▶ _Your instructions_:
Retype exactly, and only, the lines from the one that contains "3Dsimo (35, 2286)" through the final line of the entries.

------------------------

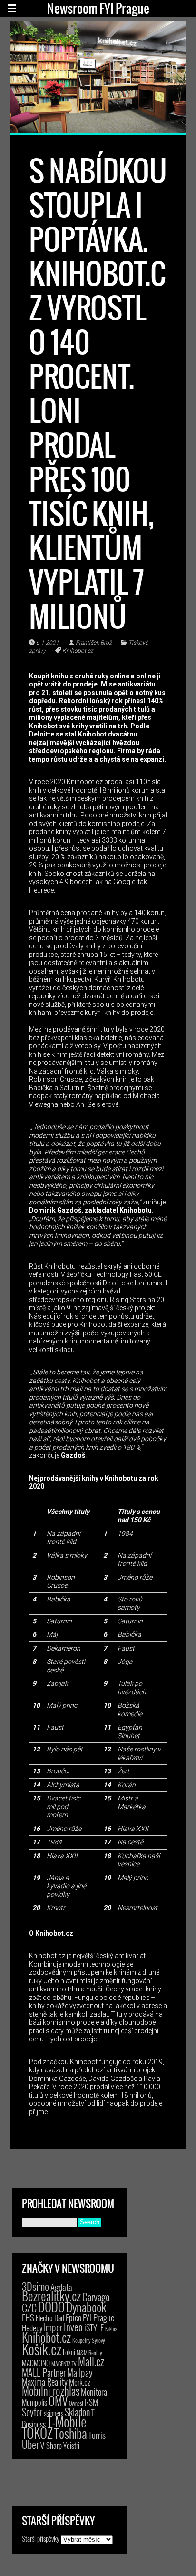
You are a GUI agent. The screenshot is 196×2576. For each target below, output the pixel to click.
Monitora (94, 2391)
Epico (73, 2317)
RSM (91, 2402)
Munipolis (34, 2402)
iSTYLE (94, 2327)
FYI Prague (98, 2317)
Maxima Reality (45, 2382)
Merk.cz (79, 2382)
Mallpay (80, 2372)
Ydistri (71, 2445)
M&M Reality (89, 2352)
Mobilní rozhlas (50, 2390)
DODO (51, 2307)
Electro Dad (50, 2318)
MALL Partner (44, 2372)
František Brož (94, 642)
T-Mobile (66, 2421)
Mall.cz (91, 2361)
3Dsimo (35, 2286)
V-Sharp (51, 2445)
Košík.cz (41, 2348)
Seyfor (32, 2412)
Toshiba (70, 2433)
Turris (97, 2435)
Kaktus (111, 2329)
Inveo (73, 2326)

------------------------

▶ _Problem solution_:
3Dsimo (35, 2286)
V-Sharp (51, 2445)
Košík.cz (41, 2348)
Seyfor (32, 2412)
Toshiba (70, 2433)
Turris (97, 2435)
Kaktus (111, 2329)
Inveo (73, 2326)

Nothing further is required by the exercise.